Und durch die Pfyffers gelangte Heinrich Maurer an das Originalrezept der Willisauer Ringli. Seine zweite Frau brachte damals also quasi als Mitgift ein leckeres Hausrezept vom Schloss Heidegg in die Ehe. Das Gebäck mauserte sich alsbald zum beliebten Willisauer Ringli. Heute, mittlerweile unter der Firma Hug AG, werden im Jahr 154 Millionen Stück Ringli produziert. Und das Guetzli aus dem Luzerner Hinterland ist in der ganzen Schweiz und teilweise sogar im Ausland bekannt. Andreas Hug, Geschäftsleiter der Hug AG: «Das Willisauer Ringli ist nicht nur eines der wichtigsten Biscuits in unserem Sortiment – es ist ein Kulturgut, das eng mit der Geschichte des Städtlis Willisau verbunden ist.»
Nicht ganz in der Mitte
Zurück zur Produktionsstrasse und Dasurim Ajradini. Der weiss gekleidete Hug-Mitarbeiter gibt die Teigmasse in eine Maschine, die den Teig über eine Walze in Spritzdüsen füllt. Diese formen aus einer Teigwurst einen Ring direkt aufs Backblech. So entstehen dann die typische Form und das Loch als Markenzeichen des Guetzlis. Letzteres soll nicht ganz in der Mitte sein, weil das beim Original auch nicht der Fall war, sind sich die beiden Experten Andreas Zemp und Andreas Hug einig. Mitarbeiter Ajradini überprüft die Ringli auf ihr Gewicht, bevor sie in den fast 40 Meter langen Ofen geschoben werden. Dabei verrät Produktionsleiter Andreas Zemp noch ein kleines Betriebsgeheimnis: «Wir bespritzen die Ringlis vor dem Backen mit feinem Wasserdampf – so bekommen sie ihren unverwechselbaren Glanz.»

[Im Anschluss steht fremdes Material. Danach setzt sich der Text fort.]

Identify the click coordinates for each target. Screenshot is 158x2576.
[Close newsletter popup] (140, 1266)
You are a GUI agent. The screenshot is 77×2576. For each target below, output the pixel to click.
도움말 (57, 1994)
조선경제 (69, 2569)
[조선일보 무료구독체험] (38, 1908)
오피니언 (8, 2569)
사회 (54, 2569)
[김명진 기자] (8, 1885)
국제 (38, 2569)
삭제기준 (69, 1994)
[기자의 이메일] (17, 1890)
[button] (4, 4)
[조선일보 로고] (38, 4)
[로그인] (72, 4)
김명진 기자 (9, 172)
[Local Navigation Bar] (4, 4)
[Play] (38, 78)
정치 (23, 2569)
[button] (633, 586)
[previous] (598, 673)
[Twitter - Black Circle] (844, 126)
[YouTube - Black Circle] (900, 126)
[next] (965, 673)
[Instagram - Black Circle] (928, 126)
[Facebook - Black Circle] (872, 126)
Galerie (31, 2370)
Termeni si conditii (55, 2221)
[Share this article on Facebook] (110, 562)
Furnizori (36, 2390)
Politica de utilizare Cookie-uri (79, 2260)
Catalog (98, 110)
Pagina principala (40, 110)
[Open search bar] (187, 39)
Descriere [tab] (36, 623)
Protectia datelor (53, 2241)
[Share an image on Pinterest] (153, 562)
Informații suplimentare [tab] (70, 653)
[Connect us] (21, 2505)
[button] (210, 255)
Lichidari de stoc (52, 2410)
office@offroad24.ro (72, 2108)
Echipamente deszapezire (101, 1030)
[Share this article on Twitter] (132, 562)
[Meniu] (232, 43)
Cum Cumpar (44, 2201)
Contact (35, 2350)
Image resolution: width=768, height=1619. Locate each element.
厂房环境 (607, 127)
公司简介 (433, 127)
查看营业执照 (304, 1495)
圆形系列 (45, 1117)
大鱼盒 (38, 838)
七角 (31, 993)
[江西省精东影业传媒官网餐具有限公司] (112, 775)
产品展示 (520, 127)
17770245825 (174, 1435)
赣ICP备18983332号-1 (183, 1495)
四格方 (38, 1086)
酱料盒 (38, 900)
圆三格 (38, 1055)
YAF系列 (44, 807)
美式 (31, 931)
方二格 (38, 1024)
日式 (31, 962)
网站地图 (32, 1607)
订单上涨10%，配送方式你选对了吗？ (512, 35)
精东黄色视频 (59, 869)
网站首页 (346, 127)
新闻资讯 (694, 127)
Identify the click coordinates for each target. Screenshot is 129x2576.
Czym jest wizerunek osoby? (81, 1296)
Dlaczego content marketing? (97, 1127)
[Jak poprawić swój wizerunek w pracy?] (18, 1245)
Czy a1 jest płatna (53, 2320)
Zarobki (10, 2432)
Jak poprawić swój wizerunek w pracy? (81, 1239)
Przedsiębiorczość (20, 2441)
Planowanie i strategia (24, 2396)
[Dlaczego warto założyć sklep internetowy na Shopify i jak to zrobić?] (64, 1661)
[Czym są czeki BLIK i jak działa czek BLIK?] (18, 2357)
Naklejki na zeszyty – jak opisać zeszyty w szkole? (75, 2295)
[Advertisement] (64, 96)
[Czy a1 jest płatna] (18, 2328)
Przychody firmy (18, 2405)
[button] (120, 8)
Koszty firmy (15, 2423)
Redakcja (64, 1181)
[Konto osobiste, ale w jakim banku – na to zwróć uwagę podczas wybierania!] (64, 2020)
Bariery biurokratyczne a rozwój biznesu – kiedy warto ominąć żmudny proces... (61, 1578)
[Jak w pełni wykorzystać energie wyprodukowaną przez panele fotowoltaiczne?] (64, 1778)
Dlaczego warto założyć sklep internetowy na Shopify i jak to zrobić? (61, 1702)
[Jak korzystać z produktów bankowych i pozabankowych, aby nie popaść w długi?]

Das Backen dauert dann rund eine halbe Stunde. Danach kommen die fein duftenden Guetzli aufs Förderband zum Auskühlen. Täglich gehen so in Willisau 1,7 Tonnen Ringli vom Band. Im nahen Malters werden sie maschinell verpackt. Und von dort treten dann die altbekannten und doch so modernen Willisauer Ringli ihre Reise in die verschiedenen Läden im In- und Ausland an.